Transcoding Service would fetch the video chunks and transcode to various resolutions -> send the transcoded chunks to Object storage again, and update the uploading status to complete -> return to the user -> meanwhile asynchrously upload the various quality of video chunks to CDN
Trade offs/Tech choices
1.Should we send make all videos available in CDN?
If we do, then all users can view it efficiently with lowest latency. However it would significantly increase the cost of using CDN, and Youtube having so many videos so it's costly.
We can only push the popular videos instead based on users preference, relevance and geo locations.
2.Storing metadata into relational database or non-relational database?
I chose relational database over non-relational database because we typically dont have to update the record that often, and most of the cases are read requests and relational database can support it better. Also their are some relationships need to be maintained.
Failure scenarios/bottlenecks
1.SPOF
We would deploy more than one instance of our backend services in terms of SPOF
2.CDN downtime
If CDN could not support, we can fail over to fetch the video from object storage directly
3.Transcoding process would take long time and impact the performance of viewing the video
Firstly, user dont have to wait for the completion status of uploading as we would return the processing status directly and asynchrously do the transcodeing.

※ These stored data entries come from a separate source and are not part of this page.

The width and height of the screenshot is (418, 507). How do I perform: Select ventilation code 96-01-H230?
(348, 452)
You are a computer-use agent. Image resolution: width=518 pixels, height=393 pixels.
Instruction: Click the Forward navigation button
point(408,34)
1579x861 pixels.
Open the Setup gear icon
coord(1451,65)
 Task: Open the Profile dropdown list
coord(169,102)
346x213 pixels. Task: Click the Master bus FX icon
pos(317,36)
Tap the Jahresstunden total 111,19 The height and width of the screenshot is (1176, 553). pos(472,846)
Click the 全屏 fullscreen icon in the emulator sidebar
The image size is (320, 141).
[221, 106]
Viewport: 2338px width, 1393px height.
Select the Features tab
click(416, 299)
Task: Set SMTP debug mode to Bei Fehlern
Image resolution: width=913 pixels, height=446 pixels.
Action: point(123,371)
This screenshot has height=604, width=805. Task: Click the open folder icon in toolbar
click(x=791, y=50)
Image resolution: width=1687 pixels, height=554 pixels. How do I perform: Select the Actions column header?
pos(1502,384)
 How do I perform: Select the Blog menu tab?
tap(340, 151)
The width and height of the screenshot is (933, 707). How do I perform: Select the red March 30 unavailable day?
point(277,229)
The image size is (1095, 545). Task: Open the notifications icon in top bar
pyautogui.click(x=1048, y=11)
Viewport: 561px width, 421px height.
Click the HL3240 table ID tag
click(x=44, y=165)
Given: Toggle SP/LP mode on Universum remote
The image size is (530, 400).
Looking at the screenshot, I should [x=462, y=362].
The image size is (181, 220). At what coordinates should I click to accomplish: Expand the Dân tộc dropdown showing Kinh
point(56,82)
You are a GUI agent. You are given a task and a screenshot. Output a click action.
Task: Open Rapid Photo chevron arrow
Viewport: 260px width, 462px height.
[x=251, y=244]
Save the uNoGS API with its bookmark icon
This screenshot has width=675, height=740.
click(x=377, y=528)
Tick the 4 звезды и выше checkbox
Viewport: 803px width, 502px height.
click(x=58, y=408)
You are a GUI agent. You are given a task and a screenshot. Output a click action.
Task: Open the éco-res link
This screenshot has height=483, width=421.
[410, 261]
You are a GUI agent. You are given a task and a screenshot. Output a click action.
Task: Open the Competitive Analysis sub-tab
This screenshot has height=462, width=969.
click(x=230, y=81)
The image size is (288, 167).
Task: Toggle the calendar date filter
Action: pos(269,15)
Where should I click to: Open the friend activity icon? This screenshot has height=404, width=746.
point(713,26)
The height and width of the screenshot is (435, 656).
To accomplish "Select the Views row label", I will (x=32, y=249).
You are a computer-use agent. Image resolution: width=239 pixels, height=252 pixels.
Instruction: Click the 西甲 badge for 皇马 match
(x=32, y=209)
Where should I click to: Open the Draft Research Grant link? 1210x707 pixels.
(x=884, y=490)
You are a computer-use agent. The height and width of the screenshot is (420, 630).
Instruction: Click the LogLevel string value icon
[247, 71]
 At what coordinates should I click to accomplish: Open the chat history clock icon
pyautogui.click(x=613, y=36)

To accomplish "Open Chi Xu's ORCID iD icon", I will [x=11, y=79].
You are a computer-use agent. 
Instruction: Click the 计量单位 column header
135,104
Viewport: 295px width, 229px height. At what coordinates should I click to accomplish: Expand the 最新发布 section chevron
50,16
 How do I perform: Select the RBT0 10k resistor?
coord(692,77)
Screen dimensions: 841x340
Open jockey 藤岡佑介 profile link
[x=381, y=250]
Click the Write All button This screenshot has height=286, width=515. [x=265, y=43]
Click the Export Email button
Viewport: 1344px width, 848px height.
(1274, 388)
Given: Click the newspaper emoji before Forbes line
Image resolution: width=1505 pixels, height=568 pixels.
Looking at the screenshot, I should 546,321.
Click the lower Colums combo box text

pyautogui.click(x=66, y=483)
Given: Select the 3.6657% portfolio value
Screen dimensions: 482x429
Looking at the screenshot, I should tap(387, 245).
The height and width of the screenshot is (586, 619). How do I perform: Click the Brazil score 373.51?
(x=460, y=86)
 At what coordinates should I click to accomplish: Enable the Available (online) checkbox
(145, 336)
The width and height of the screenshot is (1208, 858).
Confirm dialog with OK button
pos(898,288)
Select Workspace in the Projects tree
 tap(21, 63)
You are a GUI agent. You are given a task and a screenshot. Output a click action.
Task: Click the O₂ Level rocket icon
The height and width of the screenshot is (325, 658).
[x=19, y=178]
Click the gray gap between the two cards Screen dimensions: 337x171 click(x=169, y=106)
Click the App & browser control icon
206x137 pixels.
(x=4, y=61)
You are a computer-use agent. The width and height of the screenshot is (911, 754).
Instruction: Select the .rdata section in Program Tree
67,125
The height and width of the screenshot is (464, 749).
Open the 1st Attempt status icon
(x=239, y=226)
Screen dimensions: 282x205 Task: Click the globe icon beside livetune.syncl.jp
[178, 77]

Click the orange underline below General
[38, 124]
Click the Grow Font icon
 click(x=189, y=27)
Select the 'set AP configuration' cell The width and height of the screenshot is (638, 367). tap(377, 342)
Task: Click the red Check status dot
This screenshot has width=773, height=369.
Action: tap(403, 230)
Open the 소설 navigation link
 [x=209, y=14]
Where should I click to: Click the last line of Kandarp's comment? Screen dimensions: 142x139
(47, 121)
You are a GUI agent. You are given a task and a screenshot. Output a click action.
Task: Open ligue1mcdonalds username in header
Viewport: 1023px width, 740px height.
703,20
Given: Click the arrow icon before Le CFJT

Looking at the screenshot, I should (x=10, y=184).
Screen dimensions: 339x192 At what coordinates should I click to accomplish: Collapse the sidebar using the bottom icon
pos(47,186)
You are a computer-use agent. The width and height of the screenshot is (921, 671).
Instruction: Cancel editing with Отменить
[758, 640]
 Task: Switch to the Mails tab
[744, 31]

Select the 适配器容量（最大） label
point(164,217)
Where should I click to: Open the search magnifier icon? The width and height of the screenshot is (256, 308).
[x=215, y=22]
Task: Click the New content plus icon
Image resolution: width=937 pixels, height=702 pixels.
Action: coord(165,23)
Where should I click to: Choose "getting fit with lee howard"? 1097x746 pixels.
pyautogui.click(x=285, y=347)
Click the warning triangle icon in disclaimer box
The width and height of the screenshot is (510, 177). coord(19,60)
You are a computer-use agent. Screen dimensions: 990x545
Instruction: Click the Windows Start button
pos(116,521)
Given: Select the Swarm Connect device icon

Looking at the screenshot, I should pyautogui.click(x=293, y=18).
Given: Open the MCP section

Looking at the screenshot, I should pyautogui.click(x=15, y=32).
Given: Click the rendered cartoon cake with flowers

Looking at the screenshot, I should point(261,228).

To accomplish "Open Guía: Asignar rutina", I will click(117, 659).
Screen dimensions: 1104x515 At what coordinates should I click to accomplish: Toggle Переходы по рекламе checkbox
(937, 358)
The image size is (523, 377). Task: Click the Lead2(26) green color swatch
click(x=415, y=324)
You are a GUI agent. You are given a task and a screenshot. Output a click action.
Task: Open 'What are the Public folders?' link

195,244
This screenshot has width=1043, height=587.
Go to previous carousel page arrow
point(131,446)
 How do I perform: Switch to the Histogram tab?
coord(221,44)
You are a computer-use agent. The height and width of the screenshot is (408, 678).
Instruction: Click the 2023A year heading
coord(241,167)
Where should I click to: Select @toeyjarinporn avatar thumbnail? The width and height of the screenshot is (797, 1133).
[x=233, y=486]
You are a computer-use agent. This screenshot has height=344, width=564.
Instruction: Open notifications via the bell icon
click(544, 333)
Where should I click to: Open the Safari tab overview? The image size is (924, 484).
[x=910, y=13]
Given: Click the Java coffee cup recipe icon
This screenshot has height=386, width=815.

It's ok to view the normal quality of the video for short time before the transcoding process completed, and once it has completed, user can view the different format of the video based on their network conditions
4.Cache full
Since Youtube have so many users the Cache might get full sometime, we can use LRU strategy to evit the less frequently viewed data, also for data that populated to Redis we can have expiry time.
Future improvements
1.We can have a notification service to basically gather the message such as the completion status of uploading a video, so user can be aware of the status.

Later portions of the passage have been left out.